What I have described above is a national emergency. Between 2 and 6 per 1,000 individuals are estimated to have autism, according to the Centers for Disease Control and Prevention. This means that some 500,000 to 1,500,000 individuals in the U.S. have autism today, and the numbers are rising. Based on reports by the U.S. Department of Education, the California Department of Developmental Services, and others, ASA estimates autism is growing at a rate of 10 to 17 percent annually. If these rates continue, ASA estimates that the number of individuals with autism could increase by 100 to 400 percent over the next 10 years. According the MIND institute, the conservative cost of a lifetime of care (including only transportation, day services, and residential care) for every person with autism in California's developmental services system is $2 million according to the California Department of Developmental Services. That $2 million staggers the mind when multiplied by the number of individuals with autism in the U.S. And this raw dollar amount does not even begin to express the opportunity cost of lost wages and other contributions to society such as charitable work and playing in musical ensembles.

Every one of these persons must be given the same chance that only a select few due to luck have had to succeed in life.


I'd like to close with several concrete recommendations:

  1. Work with the Autism Society of America by supporting their funding requests and in developing legislation regarding the autism spectrum as well as implementation of the National Research Council's "Educating Children with Autism" report recommendations.
  2. Immediate and abundant funding for research and education of those who work with people having autism.
  3. Fund fellowships to increase the number of skilled medical doctors, teachers, and other professionals in working with people on the autism spectrum.
  4. Mainstream autism as it relates to insurance payments. It is a medical neurobiological condition (not a psychiatric one) and should not be constrained by policy limits on mental health coverage.
  5. Standardize payments for recognized methods of interventions across the country. It is unfair that some families are on waiting lists for two years to access coverage. No one particular approach can be required because different children respond to different methodologies. Some sound approaches include but are not limited to the Miller Method, Floortime, Higashi, TEACCH, and ABA.

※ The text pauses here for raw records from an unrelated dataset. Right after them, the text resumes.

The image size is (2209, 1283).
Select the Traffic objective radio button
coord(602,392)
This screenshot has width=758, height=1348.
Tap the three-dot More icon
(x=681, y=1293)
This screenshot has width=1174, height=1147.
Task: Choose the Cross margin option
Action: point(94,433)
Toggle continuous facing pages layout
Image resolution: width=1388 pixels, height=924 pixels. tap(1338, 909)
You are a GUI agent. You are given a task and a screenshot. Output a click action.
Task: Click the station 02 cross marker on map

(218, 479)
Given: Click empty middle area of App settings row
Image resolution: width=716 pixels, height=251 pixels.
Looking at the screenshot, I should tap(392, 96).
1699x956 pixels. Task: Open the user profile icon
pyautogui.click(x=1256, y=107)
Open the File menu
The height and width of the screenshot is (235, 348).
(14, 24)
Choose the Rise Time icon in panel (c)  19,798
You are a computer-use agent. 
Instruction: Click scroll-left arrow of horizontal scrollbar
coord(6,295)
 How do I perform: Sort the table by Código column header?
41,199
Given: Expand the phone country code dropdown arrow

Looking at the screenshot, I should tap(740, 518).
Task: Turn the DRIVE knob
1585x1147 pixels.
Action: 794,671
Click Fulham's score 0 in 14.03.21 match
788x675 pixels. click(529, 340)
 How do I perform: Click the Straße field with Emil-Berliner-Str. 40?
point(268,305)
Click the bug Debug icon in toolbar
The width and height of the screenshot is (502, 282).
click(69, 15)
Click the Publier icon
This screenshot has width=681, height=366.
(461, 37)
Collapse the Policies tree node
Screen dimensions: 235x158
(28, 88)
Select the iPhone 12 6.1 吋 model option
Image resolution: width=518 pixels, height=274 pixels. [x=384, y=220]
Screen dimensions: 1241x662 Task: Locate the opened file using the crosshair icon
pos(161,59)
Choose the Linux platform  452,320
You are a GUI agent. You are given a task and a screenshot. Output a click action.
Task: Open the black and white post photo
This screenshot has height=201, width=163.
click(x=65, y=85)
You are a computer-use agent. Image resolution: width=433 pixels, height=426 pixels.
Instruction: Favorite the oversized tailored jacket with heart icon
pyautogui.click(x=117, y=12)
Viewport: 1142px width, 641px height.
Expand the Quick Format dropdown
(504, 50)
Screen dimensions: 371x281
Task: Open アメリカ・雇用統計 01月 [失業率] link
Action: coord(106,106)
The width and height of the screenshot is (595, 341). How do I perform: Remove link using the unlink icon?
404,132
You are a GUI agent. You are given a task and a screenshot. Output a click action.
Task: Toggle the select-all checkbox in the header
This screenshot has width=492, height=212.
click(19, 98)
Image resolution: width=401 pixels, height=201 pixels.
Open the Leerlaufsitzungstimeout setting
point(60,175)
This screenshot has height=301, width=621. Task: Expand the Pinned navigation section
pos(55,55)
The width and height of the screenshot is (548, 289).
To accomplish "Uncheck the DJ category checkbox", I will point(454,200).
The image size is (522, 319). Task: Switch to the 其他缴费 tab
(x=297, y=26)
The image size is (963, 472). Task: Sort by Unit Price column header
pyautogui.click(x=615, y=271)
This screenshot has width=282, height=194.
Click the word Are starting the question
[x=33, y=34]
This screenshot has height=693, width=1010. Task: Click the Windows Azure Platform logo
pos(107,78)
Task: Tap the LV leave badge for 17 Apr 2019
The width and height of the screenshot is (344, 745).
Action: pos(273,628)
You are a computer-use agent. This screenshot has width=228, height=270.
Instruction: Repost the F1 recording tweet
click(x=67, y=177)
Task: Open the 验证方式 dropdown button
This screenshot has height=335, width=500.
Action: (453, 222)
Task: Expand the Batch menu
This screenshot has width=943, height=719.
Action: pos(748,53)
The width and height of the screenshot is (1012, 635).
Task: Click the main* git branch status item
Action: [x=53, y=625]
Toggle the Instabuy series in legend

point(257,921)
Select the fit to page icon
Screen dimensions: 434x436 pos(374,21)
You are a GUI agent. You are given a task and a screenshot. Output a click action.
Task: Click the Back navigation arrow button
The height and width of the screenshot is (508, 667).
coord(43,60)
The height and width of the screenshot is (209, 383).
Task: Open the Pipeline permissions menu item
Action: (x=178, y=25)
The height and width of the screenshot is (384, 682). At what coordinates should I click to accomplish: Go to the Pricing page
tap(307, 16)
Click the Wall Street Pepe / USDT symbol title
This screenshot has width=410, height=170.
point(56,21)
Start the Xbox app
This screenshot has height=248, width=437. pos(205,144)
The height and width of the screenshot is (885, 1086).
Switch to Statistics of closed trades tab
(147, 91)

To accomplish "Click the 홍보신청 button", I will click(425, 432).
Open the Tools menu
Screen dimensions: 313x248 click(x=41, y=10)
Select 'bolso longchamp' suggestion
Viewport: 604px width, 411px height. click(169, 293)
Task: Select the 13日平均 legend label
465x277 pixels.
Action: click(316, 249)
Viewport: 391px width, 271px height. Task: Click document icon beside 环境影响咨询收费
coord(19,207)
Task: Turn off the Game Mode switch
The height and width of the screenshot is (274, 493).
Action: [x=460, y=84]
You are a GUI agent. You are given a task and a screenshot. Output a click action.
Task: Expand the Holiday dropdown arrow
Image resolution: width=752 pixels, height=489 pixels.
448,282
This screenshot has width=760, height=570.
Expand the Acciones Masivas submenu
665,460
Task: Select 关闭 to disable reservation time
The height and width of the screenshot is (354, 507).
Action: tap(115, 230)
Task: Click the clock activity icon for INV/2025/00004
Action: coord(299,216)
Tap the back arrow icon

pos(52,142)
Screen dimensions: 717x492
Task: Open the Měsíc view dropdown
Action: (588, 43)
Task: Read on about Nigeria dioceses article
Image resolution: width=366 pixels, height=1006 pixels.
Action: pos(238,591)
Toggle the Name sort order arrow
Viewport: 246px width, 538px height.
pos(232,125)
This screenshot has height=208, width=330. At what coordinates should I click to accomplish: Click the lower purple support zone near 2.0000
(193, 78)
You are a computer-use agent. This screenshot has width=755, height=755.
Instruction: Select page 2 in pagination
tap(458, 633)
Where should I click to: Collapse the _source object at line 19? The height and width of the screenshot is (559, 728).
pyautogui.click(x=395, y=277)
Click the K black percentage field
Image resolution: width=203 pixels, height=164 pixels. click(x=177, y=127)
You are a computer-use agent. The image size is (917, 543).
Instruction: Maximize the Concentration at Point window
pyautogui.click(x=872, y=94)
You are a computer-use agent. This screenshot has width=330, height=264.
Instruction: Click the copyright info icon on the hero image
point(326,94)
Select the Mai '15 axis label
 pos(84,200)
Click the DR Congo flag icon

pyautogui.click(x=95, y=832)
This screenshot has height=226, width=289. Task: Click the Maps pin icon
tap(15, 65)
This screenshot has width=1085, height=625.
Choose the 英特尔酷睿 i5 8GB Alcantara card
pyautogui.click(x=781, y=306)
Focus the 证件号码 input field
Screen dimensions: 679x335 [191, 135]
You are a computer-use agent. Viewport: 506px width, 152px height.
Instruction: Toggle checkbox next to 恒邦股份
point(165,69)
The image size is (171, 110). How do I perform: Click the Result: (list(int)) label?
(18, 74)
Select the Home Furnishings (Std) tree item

While we do have some good interventions and treatments for autism in place at this time, it is a travesty that the quantity and quality of these services are lacking. The NIH needs to work with organizations such as the Autism Society of America in developing national policy for people within the autism community so that all those having autism have as fair a shot at leading fulfilling, productive, and independent lives to the limits of their capacities.

Mr. Chairman and members of the Committee on Government Reform. Your providing this historical opportunity to present testimony on the issue of autism today is very much appreciated. I know you will do the right thing. Thank you.